Azure Best Practices: Account and Identity Management
Identity and access management in the world of cloud computing is a critical challenge and needs to be handled diligently at both the management and the data levels. As a key player in public cloud computing, Microsoft Azure facilitates centralized identity management using Azure Active Directory (Azure AD). The process of securing an Azure deployment starts at the subscription level.
This can be expanded to the placement of resource groups, individual resources and their associated access permissions. Organizations that use Microsoft Active Directory Domain Services on-premises can integrate it easily with Azure AD to provide a seamless user access experience while implementing hybrid cloud architectures.
The benefit here is that users don't have to remember multiple credentials to access cloud native software as a service applications, or credentials hosted in on-premises data centers. Azure AD enables secure collaboration, single sign-on, and single-plane management capabilities that enhance your existing identity framework.
As with any other technology, Azure AD should also be configured for optimal use, especially for large-scale deployments. This blog will explore some of the most crucial best practices to ensure an effective Azure AD deployment.
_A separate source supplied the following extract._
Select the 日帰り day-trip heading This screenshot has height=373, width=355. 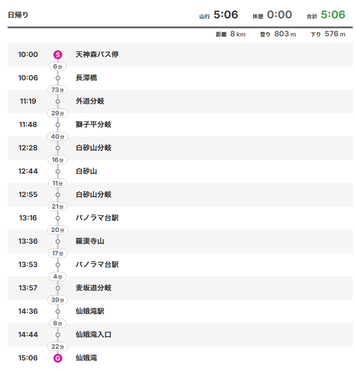point(18,15)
What is Azure Active Directory (AD)?
Put simply, Azure AD is an enterprise class multi-tenant Identity-as-a-Service (IDaaS) offering which can be used for identity management of your applications, as well as your infrastructure. It is offered as a complete cloud-based SaaS solution, and all elements of security and high availability are integrated into the offering.
Azure platform-level access management can be performed only with accounts present in Azure AD. These accounts can be natively created in Azure AD, synchronized from an on-premises Windows Active Directory, or created as guest accounts for third-party collaborators using their public or corporate email IDs.
The first step in implementing an optimal security policy in Azure is the segregation of resources into logical containers like subscription and resource groups. The next step is a clearly defining who should be given access to what resources, and assigning levels of privileges or roles.
The most elementary best practice for Azure is providing the least required privileges to authorized users, thereby limiting them exclusively to the resources that they need to access or manage. For example, users in a development team may only require access to the Azure resources related to the project they are working on. The same access principle holds true for the subscription level, the resource-group level and the individual-resource level.
Azure AD Role-Based Access Control (RBAC)
Role-Based Access Control (RBAC) was one of the biggest changes in the Azure Resource Manager (ARM) architecture that replaced the classic Azure Service Management (ASM) model. The classic model offered a single co-administrator role – when assigned at subscription level, this co-admin role provided users full control for all resources in that subscription. There was no fine-grained access control at the resource level.
In contrast, RBAC comes with several predefined roles – both generic and resource-specific – which regulate the level of access for users assigned to that role. The following are the three basic built-in roles that can be used across all resource types:
- Owner: This role has full access at an assigned security-perimeter level, such as the subscription, resource-group or resource levels. Users assigned to the owner role can create, delete or modify resources. They can also delegate access to other users.
- Contributor: This role also has full access at the resource level. However, users assigned to this role cannot delegate access to other users.
- Reader: As the name indicates, users assigned to this role will only have read-only or view access to resources.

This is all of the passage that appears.